AEA365 | A Tip-a-Day by and for Evaluators

May/10

25

IRB Part I: Benjamin Cohen on Partnering With a University

My name is Benjamin Cohen and I am Director of Evaluation at the Center for Schools and Communities, a division of the Central Susquehanna Intermediate Unit. We currently coordinate several interventions and initiatives for school-age youth that are funded by federal, state and private funders. My current focus is the evaluation of a state-wide bullying prevention program operating in over 100 schools and 20+ counties.

My colleagues and I recently noted on AEA’s LinkedIn group that there are at least three ways to address the issue of Institutional Review for nonprofit organizations:

  1. Partner with a university and use their IRB process;
  2. Contract with a commercial IRB;
  3. Develop the capacity in-house, establishing your own IRB.

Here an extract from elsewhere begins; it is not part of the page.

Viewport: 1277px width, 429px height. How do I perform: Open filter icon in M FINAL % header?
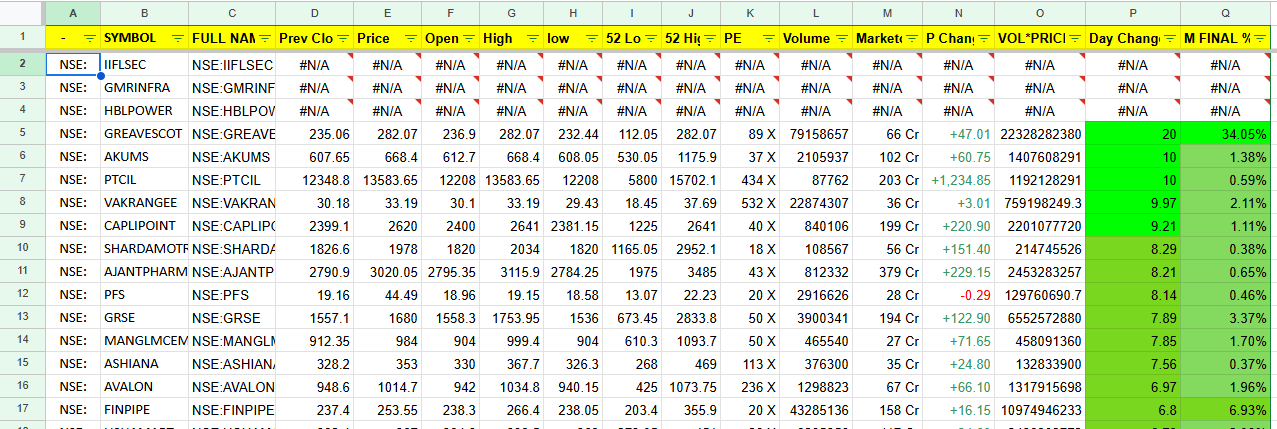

Over the course of three days on the aea365 blog, three of us are going to share a few lessons learned about pursuing one of these approaches. I’ll be talking about partnering with a university.

Lessons Learned: In some cases we need to utilize an IRB to document the ethical conduct of our work and to be compliant with related regulations. Since our organization is a smaller human services provider and not a research organization, we do not have the capacity to build our own IRB, and thus seek university partners to fulfill that role.

University IRBs have offered us the convenience of a packaged review process for our research and evaluation projects. And because we use university IRBs in concert with a faculty partner, we can often rely on those faculty to navigate our project proposals through the IRB’s waypoints, without having to directly respond to IRB members. Having a faculty member on our evaluation teams permits us to focus on issues directly related to project operations, data collection, logistics and other administrative issues. Furthermore, the training that university IRB members typically have lets us have confidence in their expertise in informed consent issues and procedures, and gives us an assurance that we are conducting our work according to high standards of peer review.

Nonetheless working with a university IRB has some disadvantages. A practical one is covering universities’ overhead costs on a project budget. Universities, in short, can be expensive to include as project partners. Among universities in our region, none appear to offer their IRBs on a fee-for-service basis, therefore university faculty must be included as contracted project staff. Furthermore, university schedules for IRB review do not always correspond to project deadlines, nor do project stakeholders always understand the nature of university IRB protocols or how informed consent issues can manifest in the conduct of a project. For these reasons we are also looking into private IRB services that exist outside universities.